Heat oven to 200ºF.
Heat the safflower oil in a 5-quart Dutch oven over high heat until it reaches 320ºF on a candy or fry thermometer.
Using a mandoline with a wide blade, slice the potatoes with the skin on. Place in a large bowl with cold water.
In a seperate bowl, whisk together the flour, baking powder, salt, cayenne pepper, and Old Bay seasoning. Whisk in the beer until the batter is completely smooth and free of any lumps. Refrigerate for 15 minutes. Note: The batter can be made up to 1 hour ahead of time.
Drain potatoes thoroughly, removing any excess water. When oil reaches 320ºF, submerge the potatoes in the oil. Working in small batches, fry until they are pale and floppy, 2 to 3 minutes. Remove from oil, drain, and cool to room temperature.

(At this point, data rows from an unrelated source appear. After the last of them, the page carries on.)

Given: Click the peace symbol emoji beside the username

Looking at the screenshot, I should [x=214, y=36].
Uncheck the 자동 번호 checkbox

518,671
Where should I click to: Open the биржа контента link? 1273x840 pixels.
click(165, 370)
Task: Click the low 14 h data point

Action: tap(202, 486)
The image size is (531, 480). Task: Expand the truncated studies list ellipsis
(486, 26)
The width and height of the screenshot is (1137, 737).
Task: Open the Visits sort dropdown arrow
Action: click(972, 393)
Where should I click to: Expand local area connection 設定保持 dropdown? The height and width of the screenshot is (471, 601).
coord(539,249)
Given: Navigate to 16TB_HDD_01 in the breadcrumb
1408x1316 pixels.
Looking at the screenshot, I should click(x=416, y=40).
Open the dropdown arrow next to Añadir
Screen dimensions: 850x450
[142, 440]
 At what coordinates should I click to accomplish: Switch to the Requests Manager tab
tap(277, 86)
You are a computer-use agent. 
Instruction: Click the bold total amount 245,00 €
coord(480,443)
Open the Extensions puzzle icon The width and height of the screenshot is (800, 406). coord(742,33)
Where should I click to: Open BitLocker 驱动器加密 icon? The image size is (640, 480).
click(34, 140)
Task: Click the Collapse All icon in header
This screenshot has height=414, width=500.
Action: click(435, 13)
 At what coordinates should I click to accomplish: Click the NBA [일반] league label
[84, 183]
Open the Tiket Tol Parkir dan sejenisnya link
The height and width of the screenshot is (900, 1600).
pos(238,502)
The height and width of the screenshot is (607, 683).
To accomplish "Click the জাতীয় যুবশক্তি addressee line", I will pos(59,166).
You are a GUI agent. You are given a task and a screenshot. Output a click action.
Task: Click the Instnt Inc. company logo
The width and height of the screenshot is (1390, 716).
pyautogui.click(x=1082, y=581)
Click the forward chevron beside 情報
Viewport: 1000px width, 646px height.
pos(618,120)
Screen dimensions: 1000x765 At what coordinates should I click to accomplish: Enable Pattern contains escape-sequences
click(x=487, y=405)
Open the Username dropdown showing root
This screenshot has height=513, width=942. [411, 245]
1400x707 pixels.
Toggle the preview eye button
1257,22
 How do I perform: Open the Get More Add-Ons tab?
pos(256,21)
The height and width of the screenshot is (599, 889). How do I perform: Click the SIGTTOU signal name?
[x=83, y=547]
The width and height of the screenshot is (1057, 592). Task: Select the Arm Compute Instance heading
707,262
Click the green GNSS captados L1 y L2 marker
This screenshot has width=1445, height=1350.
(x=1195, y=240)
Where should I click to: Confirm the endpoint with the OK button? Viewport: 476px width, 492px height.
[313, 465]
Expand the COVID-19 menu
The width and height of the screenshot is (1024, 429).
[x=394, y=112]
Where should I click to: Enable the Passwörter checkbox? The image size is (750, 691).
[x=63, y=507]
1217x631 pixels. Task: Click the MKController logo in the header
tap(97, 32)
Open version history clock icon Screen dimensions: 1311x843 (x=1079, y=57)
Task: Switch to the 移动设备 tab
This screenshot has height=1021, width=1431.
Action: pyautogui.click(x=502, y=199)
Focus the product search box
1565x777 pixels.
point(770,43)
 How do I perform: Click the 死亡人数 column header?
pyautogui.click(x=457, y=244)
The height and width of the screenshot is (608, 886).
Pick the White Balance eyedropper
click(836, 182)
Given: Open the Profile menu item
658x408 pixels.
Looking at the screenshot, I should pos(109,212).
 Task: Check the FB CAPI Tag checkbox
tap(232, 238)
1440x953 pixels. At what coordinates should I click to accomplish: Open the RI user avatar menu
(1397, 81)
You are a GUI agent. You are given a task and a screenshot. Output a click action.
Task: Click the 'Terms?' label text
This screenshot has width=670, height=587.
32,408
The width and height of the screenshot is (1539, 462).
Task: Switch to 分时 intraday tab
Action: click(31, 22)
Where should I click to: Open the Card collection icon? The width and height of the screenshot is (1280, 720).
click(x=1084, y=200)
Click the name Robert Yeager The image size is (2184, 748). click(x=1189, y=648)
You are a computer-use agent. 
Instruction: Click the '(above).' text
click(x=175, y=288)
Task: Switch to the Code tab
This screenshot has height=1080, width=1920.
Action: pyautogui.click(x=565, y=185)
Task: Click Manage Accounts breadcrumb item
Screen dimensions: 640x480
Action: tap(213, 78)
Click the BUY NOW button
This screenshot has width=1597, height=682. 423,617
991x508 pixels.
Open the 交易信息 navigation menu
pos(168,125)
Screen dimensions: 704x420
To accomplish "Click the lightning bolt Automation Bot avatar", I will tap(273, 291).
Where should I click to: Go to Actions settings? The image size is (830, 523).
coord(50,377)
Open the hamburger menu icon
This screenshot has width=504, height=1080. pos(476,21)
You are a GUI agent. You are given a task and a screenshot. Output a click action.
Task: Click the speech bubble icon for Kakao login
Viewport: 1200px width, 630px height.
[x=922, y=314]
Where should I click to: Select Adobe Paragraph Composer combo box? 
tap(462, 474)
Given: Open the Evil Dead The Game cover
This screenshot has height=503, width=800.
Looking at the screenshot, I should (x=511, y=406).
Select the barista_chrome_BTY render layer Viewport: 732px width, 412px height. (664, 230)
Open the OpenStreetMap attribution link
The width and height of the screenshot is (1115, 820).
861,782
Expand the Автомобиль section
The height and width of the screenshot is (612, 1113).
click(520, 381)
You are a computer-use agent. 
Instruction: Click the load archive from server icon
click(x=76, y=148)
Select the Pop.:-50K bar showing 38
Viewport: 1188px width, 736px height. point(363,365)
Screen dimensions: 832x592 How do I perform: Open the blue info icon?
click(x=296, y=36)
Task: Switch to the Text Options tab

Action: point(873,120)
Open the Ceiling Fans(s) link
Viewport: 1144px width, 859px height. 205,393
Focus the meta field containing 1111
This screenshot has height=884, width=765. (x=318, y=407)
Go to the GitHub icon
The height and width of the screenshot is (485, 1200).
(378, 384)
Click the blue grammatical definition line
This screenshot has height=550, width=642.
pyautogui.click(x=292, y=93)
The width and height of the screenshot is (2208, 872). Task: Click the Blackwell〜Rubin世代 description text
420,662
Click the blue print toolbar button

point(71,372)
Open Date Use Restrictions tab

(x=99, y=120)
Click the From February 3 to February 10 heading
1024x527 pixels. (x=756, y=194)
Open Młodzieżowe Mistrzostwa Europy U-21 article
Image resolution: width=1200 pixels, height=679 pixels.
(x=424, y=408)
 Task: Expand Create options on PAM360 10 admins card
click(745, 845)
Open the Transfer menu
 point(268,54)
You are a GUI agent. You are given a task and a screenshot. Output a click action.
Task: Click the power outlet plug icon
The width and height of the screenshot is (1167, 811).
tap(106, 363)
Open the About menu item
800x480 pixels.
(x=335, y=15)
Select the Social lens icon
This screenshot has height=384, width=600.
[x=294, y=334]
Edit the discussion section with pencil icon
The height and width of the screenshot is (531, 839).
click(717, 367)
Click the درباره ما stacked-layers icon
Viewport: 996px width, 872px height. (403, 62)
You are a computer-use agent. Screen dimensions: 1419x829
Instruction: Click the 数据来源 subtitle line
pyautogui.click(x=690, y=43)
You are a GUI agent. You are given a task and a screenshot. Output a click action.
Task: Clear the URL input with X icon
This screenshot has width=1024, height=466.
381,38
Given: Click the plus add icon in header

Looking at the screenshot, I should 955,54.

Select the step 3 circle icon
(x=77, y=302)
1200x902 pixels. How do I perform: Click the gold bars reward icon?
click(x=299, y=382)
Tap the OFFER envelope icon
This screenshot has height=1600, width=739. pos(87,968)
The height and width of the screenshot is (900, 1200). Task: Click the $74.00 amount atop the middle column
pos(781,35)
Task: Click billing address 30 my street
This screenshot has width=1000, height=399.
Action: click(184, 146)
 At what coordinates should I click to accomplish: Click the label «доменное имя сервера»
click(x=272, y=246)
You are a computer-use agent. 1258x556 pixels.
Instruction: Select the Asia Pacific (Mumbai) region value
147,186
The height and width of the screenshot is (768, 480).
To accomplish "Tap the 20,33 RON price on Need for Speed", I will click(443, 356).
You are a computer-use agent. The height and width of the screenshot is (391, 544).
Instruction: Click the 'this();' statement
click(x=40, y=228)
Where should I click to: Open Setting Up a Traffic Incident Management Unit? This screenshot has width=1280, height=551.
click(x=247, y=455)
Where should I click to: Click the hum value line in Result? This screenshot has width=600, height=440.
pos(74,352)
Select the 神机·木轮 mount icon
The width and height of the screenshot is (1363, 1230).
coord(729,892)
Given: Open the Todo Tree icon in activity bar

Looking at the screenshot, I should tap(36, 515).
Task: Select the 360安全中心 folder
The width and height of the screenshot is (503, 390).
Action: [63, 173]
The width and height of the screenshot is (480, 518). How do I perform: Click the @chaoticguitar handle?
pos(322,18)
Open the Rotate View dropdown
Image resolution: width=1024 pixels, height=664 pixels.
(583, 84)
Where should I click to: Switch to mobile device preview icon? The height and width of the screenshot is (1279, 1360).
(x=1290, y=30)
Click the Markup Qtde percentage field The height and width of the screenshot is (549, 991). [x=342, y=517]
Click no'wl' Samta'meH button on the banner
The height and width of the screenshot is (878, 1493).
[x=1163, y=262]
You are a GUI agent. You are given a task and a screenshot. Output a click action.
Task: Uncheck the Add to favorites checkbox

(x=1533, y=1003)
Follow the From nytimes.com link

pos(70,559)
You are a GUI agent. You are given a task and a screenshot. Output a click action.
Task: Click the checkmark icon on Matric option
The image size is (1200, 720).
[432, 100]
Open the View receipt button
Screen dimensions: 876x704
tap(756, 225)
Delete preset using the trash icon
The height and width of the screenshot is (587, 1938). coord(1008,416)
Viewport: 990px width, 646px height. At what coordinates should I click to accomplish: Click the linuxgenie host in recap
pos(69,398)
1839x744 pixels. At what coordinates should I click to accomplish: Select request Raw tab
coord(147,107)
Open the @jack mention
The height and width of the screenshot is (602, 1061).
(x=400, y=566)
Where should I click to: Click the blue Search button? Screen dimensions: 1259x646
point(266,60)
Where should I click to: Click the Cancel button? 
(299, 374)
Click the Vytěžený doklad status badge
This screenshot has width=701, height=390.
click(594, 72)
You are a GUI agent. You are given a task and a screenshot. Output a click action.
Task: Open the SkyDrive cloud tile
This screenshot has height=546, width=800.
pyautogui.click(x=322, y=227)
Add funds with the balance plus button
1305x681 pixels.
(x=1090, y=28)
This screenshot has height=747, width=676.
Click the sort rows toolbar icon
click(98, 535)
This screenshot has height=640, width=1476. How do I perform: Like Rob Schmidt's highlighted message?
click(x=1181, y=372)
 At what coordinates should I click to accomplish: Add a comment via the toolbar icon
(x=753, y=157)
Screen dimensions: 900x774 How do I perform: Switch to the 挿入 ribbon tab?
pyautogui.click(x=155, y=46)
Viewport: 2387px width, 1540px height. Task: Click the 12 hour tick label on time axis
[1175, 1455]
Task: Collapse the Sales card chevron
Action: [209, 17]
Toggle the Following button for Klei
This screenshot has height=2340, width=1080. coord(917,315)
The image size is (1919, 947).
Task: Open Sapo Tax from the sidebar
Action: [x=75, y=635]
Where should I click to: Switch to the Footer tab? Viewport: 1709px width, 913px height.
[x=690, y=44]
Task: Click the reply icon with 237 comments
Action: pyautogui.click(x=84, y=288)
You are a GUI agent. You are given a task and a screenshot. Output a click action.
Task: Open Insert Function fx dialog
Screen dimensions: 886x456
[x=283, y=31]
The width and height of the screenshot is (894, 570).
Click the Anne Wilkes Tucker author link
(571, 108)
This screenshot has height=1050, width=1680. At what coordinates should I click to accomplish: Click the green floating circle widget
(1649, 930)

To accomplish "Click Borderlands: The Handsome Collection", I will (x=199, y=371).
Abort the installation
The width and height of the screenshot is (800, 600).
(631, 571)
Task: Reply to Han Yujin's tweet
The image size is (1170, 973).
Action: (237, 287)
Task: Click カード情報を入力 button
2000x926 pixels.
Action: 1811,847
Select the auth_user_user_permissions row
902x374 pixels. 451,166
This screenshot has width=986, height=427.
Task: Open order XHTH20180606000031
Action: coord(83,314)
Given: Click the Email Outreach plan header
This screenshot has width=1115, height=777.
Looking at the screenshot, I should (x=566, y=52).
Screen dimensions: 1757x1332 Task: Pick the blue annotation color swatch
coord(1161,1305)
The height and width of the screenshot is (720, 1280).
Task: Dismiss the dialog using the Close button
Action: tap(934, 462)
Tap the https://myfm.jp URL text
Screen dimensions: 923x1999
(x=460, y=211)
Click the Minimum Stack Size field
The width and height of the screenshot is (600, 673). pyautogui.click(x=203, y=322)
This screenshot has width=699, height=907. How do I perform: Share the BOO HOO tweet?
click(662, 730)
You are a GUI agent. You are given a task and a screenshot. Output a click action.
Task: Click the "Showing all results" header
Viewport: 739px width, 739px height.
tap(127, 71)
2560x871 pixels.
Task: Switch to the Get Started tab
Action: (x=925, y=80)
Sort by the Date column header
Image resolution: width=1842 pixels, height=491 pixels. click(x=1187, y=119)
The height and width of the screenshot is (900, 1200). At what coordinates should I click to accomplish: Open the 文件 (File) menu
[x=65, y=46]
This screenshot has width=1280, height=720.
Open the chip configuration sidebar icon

Increase the temperature of the oil to 375ºF. Re-immerse chips and cook until crisp and golden brown, about 2 to 3 minutes. Remove and drain on roasting rack. Season with kosher salt while hot and hold in the oven.
Allow oil to return to 350ºF. Lightly dredge fish strips in cornstarch. Working in small batches, dip the fish into batter and immerse into hot oil. When the batter is set, turn the pieces of fish over and cook until golden brown, about 2 minutes. Drain the fish on the roasting rack. Serve with malt vinegar.